Pocket Universe
From the archives (October 21, 2016):
Review of Lontar: The Journal of Southeast Asia Speculative Fiction, Issue #6, edited by Jason Erik Lundberg, Kristine Ong Muslim, and Adan Jimenez (Singapore: Epigram Books, 2016)
By Eric Norris
In reading Lontar: The Journal of Southeast Asia Speculative Fiction, Issue 6, the greatest pleasure for me was the discovery that such an imaginative world like Lontar exists in the universe: a place populated by short story writers, poets, and graphic artists of such a broad range of integuments, interests and talents.
As a genre, speculative fiction receives short shift from the literary establishment for reasons that remain shrouded in mystery. No individual can redress this, but I think we ought to try. Some of the greatest writers of the last century—Borges, Nabokov, Orwell, C.S. Lewis, to take just a few examples—altered how we regard reality, time, language, politics, religion, morality and ethics, in ways that we are still trying to fathom.

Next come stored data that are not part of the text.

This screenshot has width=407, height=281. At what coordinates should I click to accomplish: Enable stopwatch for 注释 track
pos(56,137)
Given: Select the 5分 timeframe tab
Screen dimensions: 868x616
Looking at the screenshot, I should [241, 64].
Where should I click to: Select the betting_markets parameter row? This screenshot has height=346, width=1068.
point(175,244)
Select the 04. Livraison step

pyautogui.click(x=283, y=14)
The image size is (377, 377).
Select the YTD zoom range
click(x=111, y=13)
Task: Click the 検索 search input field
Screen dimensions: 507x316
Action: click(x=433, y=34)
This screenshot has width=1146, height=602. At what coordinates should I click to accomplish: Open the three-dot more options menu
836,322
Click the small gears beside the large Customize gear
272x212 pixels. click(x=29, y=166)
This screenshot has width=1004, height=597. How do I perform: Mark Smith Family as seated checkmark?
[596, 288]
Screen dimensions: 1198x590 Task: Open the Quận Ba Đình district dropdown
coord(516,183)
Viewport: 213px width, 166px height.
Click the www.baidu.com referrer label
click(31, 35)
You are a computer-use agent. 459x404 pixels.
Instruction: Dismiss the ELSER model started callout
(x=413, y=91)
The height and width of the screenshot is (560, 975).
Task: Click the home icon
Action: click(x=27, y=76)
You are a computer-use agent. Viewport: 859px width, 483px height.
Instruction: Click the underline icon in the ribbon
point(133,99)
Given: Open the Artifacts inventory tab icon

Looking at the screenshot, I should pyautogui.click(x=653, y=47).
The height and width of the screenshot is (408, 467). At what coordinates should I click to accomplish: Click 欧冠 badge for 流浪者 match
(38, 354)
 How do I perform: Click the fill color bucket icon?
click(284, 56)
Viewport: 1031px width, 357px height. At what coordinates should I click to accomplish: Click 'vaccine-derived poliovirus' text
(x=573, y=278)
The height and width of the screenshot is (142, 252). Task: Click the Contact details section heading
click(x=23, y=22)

Add to their efforts the works of J.R.R. Tolkien, A.C. Clarke, R.A. Heinlein, Ursula K. Le Guin, S.R. Delany, Rod Serling, Neil Gaiman, William Gibson, Stephen King, J.K. Rowling, and we find ourselves in the fortunate position of having more fascinating questions about the past, the present, and the future, and fewer firm answers than when we first started speculating in this fashion—long before H.G. Wells, Jules Verne, and Johannes Kepler planned trips to the Moon. No, I mean way back: when the anonymous hands weaving flying carpets on the magical looms of the Arabian Nights were busy. And even before: when Ezekiel was seeing strange whirling lights in the sky and Marduk was but a boy in Mesopotamia, creating new worlds with mud and reed mats in the morning. The authors of Lontar carry on this tradition.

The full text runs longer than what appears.